> **GOAL**: Can you swap "Word document icon" for "Excel spreadsheet icon" in the items, starting at the line that has "Task: Click the Word document icon" and stopping after the line that has "point(501,526)", and return only those lines with everything else unchanged?

> **DATA RECORDS**:
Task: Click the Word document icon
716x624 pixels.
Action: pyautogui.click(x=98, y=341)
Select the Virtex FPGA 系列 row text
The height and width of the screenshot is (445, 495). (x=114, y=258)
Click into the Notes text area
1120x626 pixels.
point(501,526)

...

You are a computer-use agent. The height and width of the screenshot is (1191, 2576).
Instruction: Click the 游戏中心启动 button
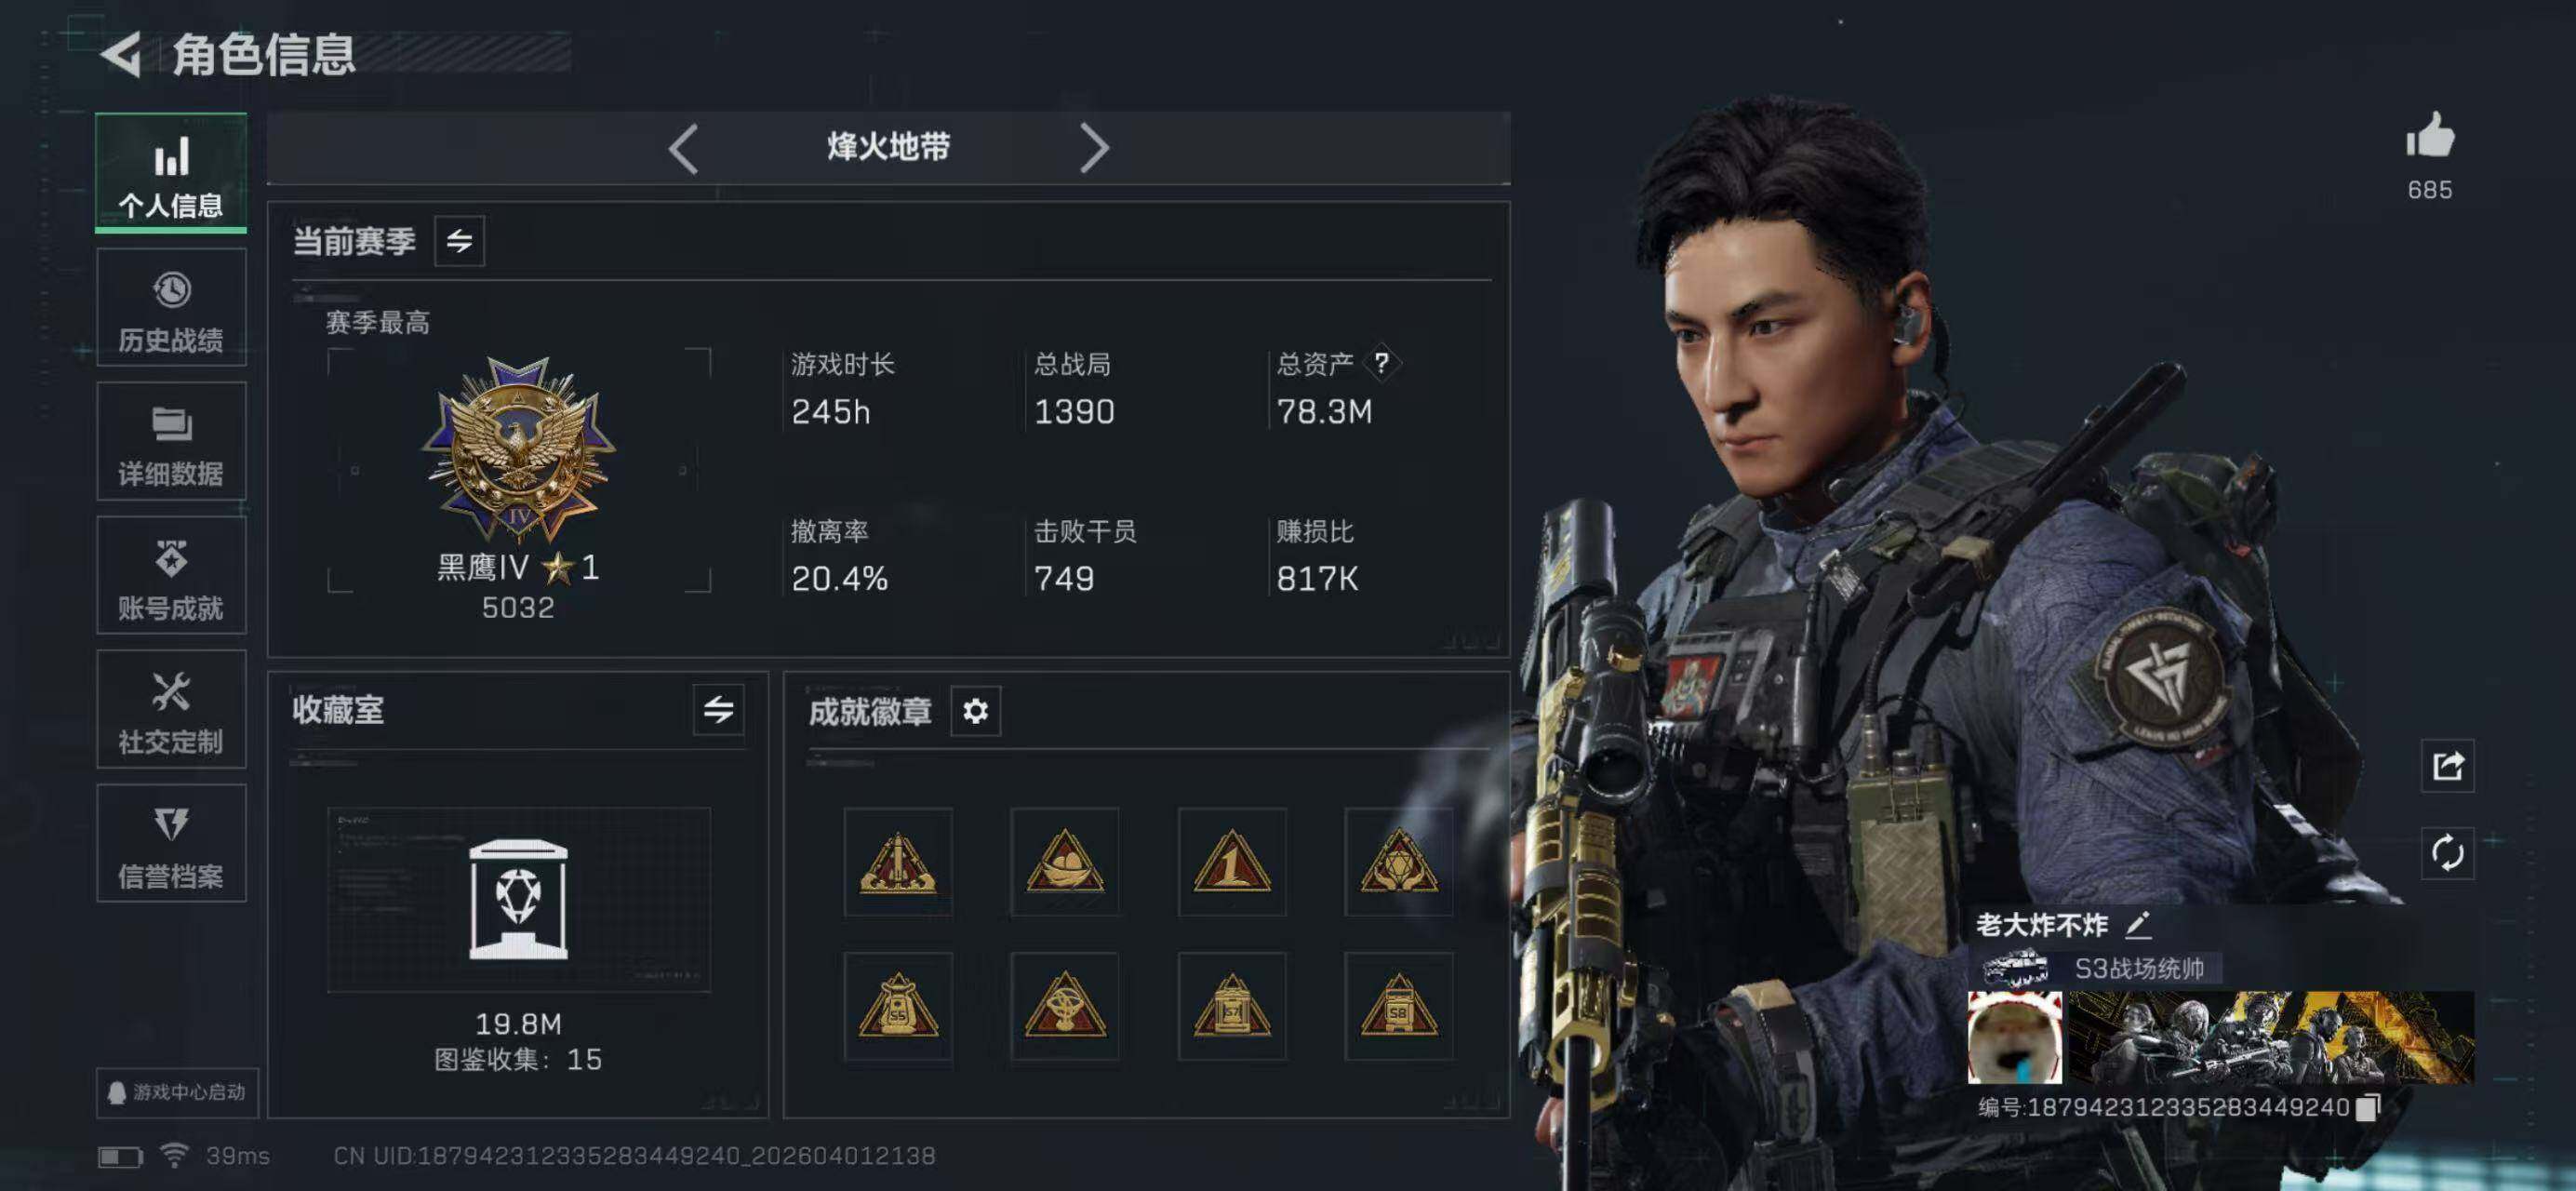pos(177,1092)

> **OUTPUT OF THE EXERCISE**:
Task: Click the Excel spreadsheet icon
716x624 pixels.
Action: pyautogui.click(x=98, y=341)
Select the Virtex FPGA 系列 row text
The height and width of the screenshot is (445, 495). (x=114, y=258)
Click into the Notes text area
1120x626 pixels.
point(501,526)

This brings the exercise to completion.